● **ANFORDERUNG A**
Geben Sie jede Zeile der Datensätze zurück, in der die Zeichenfolge „should“ vorkommt. Groß- und Kleinschreibung sind dabei zu beachten.

● **SEITENTEXT**
▼

# Springen/Dirten im Süden von Wü



## Peace|maker (18. Mai 2006)

Also ich hier wohne in Eibelstadt (eh nur für ortskundige) und naja bin jetzt net so der Tourenfreak sonder gehe lieber mit meinem Rad irg hin wo ich nen bischen "Springen" kann, usw !  Soch aber nachtdem ich mal die nähre Umgebung sondiert habe ist mir aufgefallen das da ja eig nix gescheites ist! Und des einzig wirklich geleil was ich sonst noch so kenn ist in Höchberg der Steinbruch zur zeit aber da Eib-Höche 15-20Km(da kein Tacho) sind und ich für mal Nachmittags nen bischen Biken des nen bischen viel finde.

Also kennt jemand was in der nähe von Eib was vll für mich passen könnte? 
Oder hat sogar noch jemand außer mir interresse an sowas?

▲

● **ANFORDERUNG B**
Führen Sie alle in Ziffern geschriebenen Zahlen aus dem obigen Forenbeitrag auf.

Daten zu Elementen und Textpositionen:
▼

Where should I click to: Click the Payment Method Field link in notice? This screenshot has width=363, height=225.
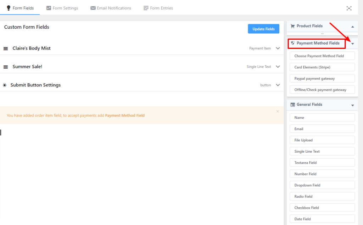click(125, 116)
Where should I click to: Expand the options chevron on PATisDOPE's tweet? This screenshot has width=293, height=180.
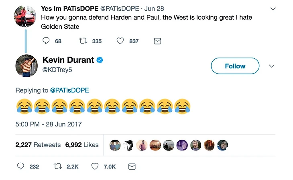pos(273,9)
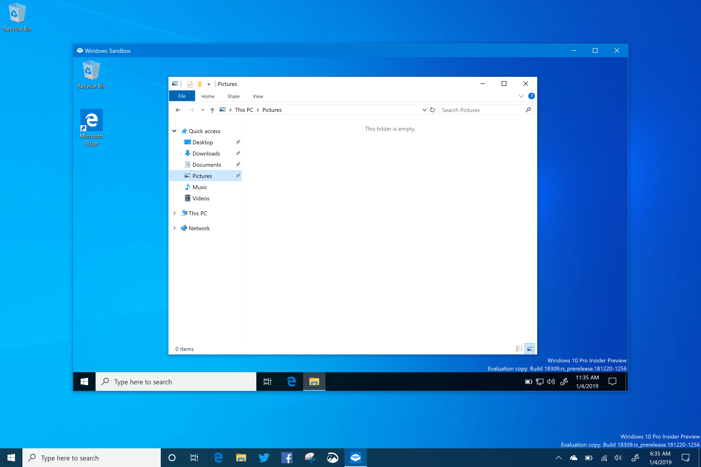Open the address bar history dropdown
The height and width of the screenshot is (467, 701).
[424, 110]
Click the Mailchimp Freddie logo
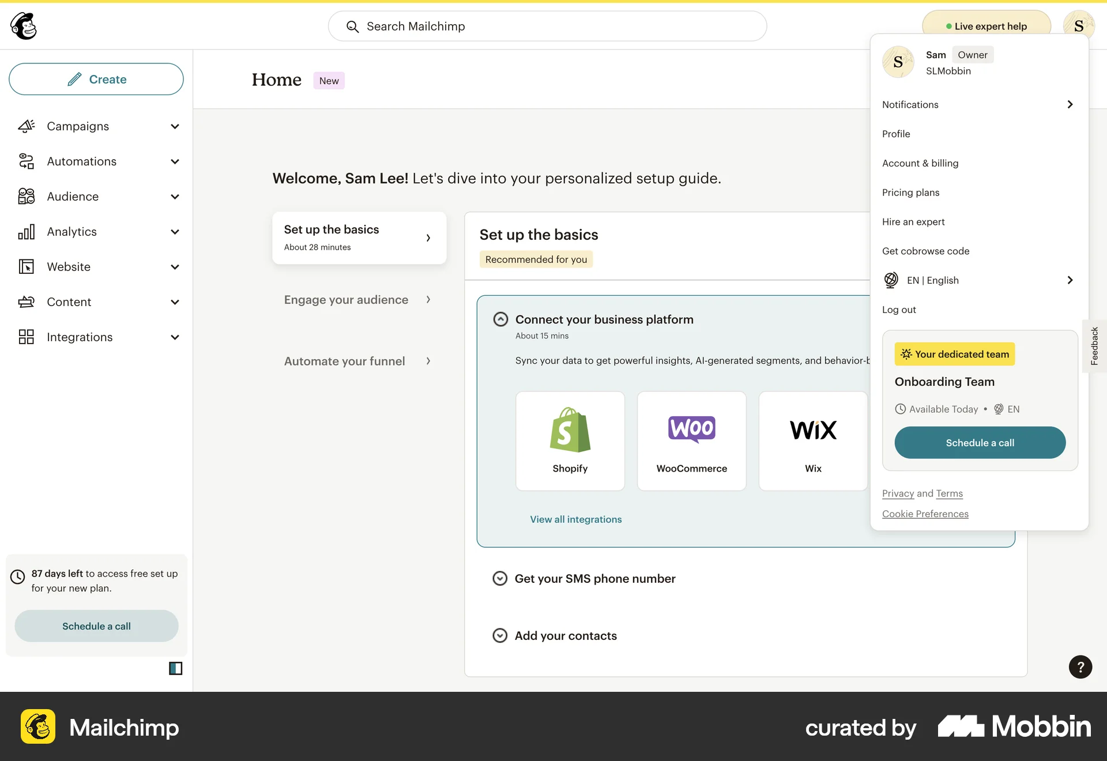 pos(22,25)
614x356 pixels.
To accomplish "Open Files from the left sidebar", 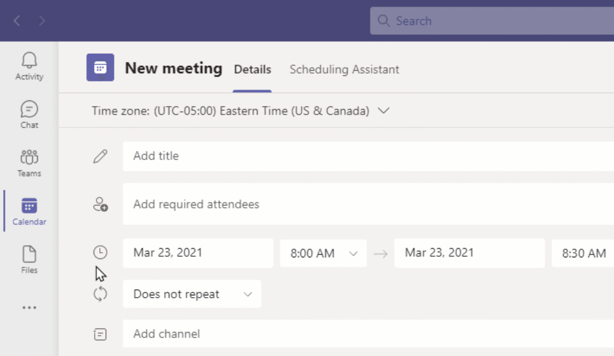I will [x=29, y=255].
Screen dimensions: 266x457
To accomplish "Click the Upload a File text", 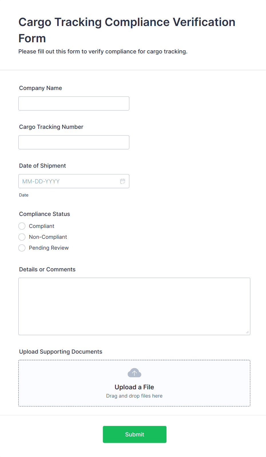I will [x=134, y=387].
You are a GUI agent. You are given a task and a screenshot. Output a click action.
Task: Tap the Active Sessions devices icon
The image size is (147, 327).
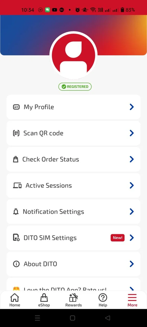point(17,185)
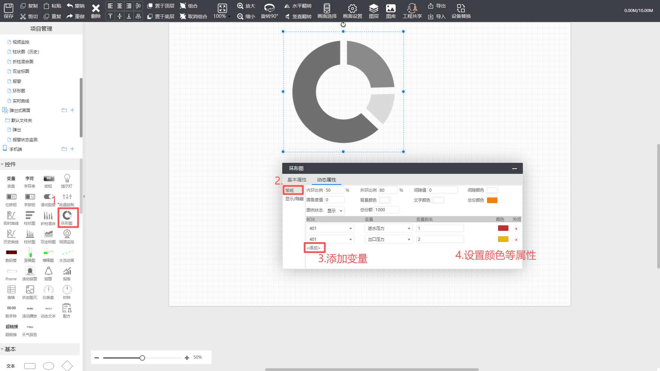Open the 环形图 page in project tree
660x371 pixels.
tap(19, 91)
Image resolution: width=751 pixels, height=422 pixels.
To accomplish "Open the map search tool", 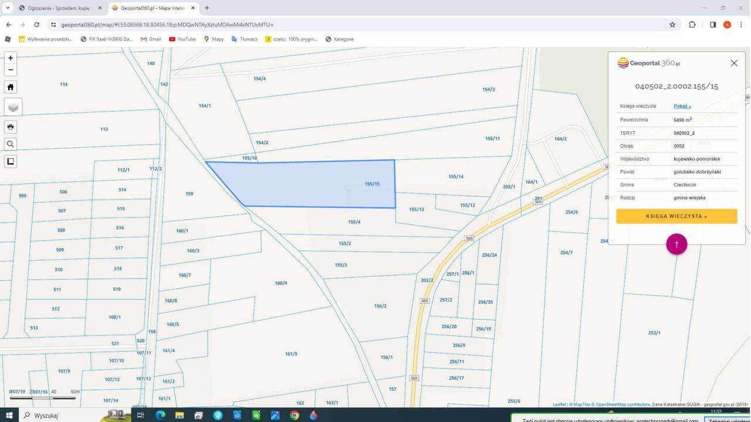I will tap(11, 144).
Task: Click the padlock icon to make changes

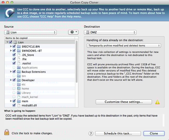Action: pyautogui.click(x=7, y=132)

▲

● **LÖSUNG A**
Where should I click to: Click the Payment Method Field link in notice? This screenshot has width=363, height=225.
Where should I click to: Expand the options chevron on PATisDOPE's tweet? This screenshot has width=293, height=180.

● **LÖSUNG B**
18, 2006, 15, 20